Agosto Dourado: leite materno se adapta às necessidades do bebê

O mês Agosto Dourado criado pela Aliança Mundial para Ação em Aleitamento Materno (WABA, na sigla em inglês), é celebrado anualmente com objetivo de ampliar a visibilidade e promover informação acerca da importância da amamentação para as crianças, mães e familiares próximos.

Considerada uma das prioridades pelo Ministério da Saúde, o incentivo à amamentação materna vem apresentando resultados em termos de estatística no país. Segundo uma avaliação dos índices do aleitamento materno dos últimos 34 anos, entre 1986 e 2020, houve um aumento de cerca de 1,2% ao ano na amamentação exclusiva de crianças de até seis meses de idade.

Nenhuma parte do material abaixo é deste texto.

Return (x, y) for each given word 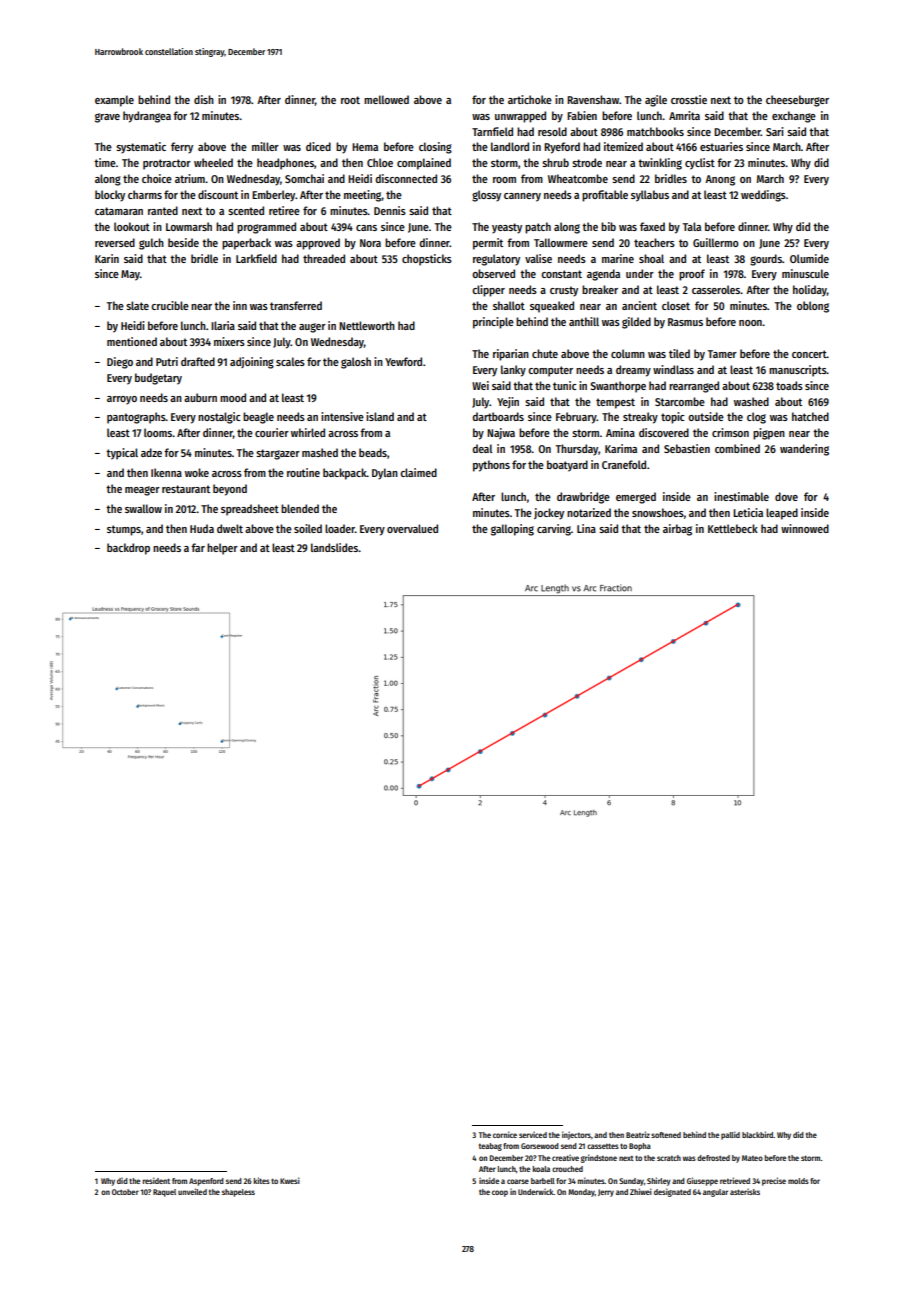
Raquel (164, 1193)
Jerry (606, 1193)
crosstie (689, 99)
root (350, 100)
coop (500, 1193)
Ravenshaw (593, 99)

O alimento, considerado completo pelos especialistas e recomendado pela entidade, pode reduzir em até 13% a morte de crianças até os 5 anos de idade por causas preveníveis. A nutricionista do Sistema Hapvida, Fernanda Leister destaca que o leite materno é fundamental não apenas nos primeiros meses e anos de vida, mas ajuda na qualidade de vida na fase adulta. Também aponta a incrível capacidade de o leite materno se adaptar às necessidades específicas da criança amamentada, mostrando a conexão entre mãe e bebê.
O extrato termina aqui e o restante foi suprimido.